Dengan tidak adanya salah satu konstruksi seni
tersebut maka yang terjadi adalah sebuah ketimpangan dan arogansi. Mereka yang
menjadi author merasa bahwa karyanya sudah benar atau bagus,
penampilanya sudah pantas, gayanya sudah luar biasa secara subyektif. Padahal
dalam dunia kesenian adalah unity yang saling melengkapi dan mengisi, sang
pencipta ingin karyanya di apresiasi dan sang audiens ingin memberikan komentar
terhadap karya yang dilihatnya. Semua menjadi satu kesatuan yang nantinya akan
menjadi balan dan berjalan harmonis. Dunia kritik mengkrtik bukanlah hal yang
menjelek-jelekan, memojokan, menggurui atau menghancurkan. Jadi kita harus bisa
mengklarifikasinya dan menyikapinya dengan tujuan untuk menjadikannya mejadi
lebih baik. Yang merasa sebagai kreator akan mendapat masukan dari audiens, dan
penikmat akan belajar mengkritisi karya seninya. Sehingga diharapkan akan
terjadi kesinambungan, kreator akan lebih percaya dalam menampilkan karyanya
dan sebaliknya apresiator akan menjadi pengamat yang kritis dan cerdas.

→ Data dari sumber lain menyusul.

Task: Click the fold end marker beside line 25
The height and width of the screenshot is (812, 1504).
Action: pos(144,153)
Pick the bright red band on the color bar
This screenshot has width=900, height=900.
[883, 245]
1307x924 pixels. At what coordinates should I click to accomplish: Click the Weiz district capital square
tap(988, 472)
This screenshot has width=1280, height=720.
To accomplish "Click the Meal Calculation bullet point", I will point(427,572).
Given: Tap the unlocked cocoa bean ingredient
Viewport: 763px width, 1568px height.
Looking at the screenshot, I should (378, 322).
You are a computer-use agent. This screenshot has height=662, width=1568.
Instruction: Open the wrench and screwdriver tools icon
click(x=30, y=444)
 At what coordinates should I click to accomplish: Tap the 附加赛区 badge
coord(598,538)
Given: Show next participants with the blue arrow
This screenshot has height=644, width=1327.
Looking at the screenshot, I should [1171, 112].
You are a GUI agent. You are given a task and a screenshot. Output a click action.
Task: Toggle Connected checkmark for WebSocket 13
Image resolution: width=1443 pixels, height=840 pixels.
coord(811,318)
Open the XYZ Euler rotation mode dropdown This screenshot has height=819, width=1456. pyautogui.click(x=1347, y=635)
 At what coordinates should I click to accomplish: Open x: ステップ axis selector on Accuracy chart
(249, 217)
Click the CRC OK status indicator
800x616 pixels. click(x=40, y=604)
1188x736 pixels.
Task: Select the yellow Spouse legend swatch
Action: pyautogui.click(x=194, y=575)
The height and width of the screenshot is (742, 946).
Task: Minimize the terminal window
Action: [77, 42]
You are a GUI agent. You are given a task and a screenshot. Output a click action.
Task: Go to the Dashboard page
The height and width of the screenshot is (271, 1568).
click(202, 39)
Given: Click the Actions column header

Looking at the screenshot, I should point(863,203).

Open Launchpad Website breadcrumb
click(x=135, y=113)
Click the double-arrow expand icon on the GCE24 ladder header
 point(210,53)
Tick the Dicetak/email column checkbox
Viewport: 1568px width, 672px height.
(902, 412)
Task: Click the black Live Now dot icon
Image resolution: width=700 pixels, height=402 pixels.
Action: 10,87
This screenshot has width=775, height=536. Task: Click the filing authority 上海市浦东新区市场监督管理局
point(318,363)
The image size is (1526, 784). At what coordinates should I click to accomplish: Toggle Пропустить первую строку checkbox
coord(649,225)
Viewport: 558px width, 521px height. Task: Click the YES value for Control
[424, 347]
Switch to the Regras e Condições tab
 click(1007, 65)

Memang kritik itu tidak hanya ditujukan buat
orang lain saja, kita sendiri dapat mengkritisi subyektivitas kita. Jadi tidak
ada salahnya melakukan kritik mengktitik, jika masih kontekstual dan sesuai
dengan porsinya. Semua orang mempunyai hak untuk mengungkapkan pendapatnya kepada siapa saja dan tentunya di imbangi
dengan sebuah tanggung jawab. Jika memang belum ada kesiapan dalam menghadapi
sebuah kritik memang itu kembali kepada individu masing-masing atau suatu
kelompok. Akan menunggu kritik jika
sudah mencapai popularitas atau dikritik ketika memang sudah saatnya dan
membutuhkan saran dari seseorang. Tidak perlu menunggu, semua kembali kepada
individu masing-masing, yang secara sadar memang harus tahu substansi dari
kritik. Ketidaksiapan kita dalam menerima kritik memang menjadi kecenderungan,
yang membedakan kita dengan bangsa Barat. Sebagai penutup akan saya kutip
pernyataan dari pemikir kebangsaan Libanon Dr. Ali Harb “ Inilah sebenarnya
titik perbedaan antara kita dengan Barat. Mereka mengkritik subyektivitas
mereka sendiri, sedangkan kita tidak. Mereka menjelaskan batasan-batasannya dan
menguraikan segi-segi kelemahannya sendiri di saat kita menutup-nutupi
kekalahan kita dan menyembunyikan realitas kita “.
Referensi :
· Membedah Mitos-mitos Budaya Massa, Roland
Barthes.
· Relativitas Kebenaran, Dr. Ali Harb.
· Posmodernisme dan Budaya Pop, Angela Mc
Robbie.
· Tamasya Dalam Hiperealitas, Umberto Eco.